A cloud is touching the tip of the mountain up ahead and, even though it’s the end of May, pockets of snow still dot the horizon. The rain, which is falling steadily, runs off Simone Kenyon’s jacket sleeve, landing in fat drops on the pages of the book she’s holding. And yet we sit, three of us, our bottoms sinking into the sodden heather, listening intently to the words she is speaking. Written by the poet and novelist Nan Shepherd, the lines were inspired by the sweeping mountains that surround us, the Cairngorms. Soon I am as lost in the words as I am in the setting.

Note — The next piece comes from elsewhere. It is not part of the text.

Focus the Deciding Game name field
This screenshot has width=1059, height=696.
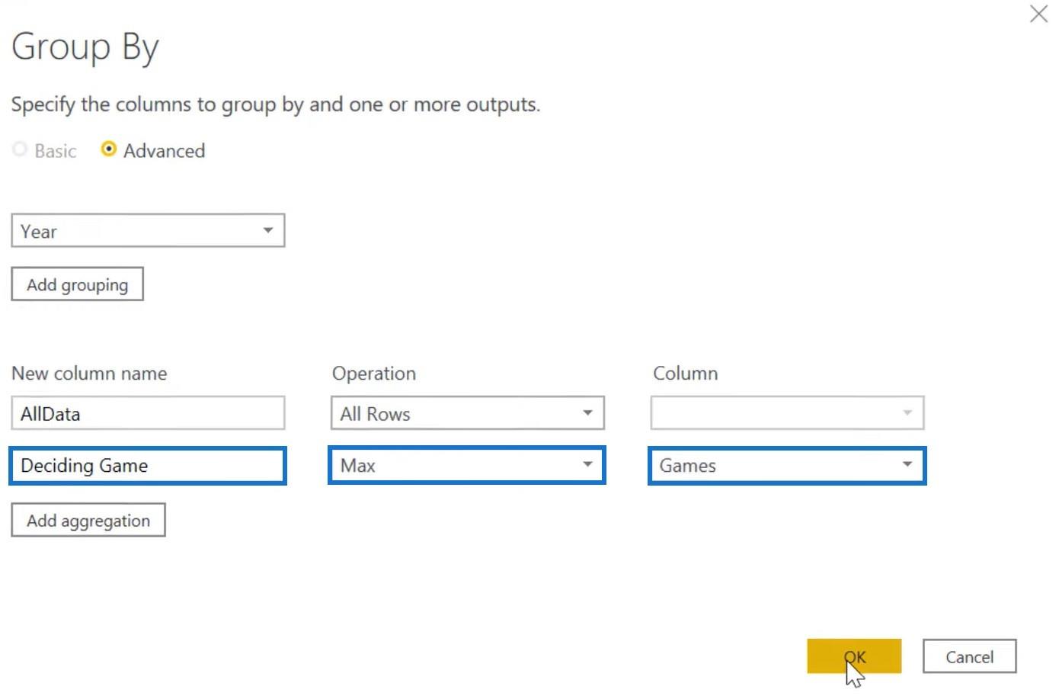(148, 466)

These are the rehearsals for Into the Mountain, a nature-immersed arts event taking place around this part of the Scottish Highlands this week. Produced by the Scottish Sculpture Workshop, it isn’t easy to define. Journey or performance? Guided walk or adventure into the unknown? What we can say for sure is that, across four days, audiences will first pull on all-weather walking gear (as Robert Macfarlane has said, this area of Britain is its Arctic Circle), and then follow one of three routes. The hardest takes six hours, reaching (but not conquering, of which more later) the colossal 1,118-metre peak of Sgòr Gaoith.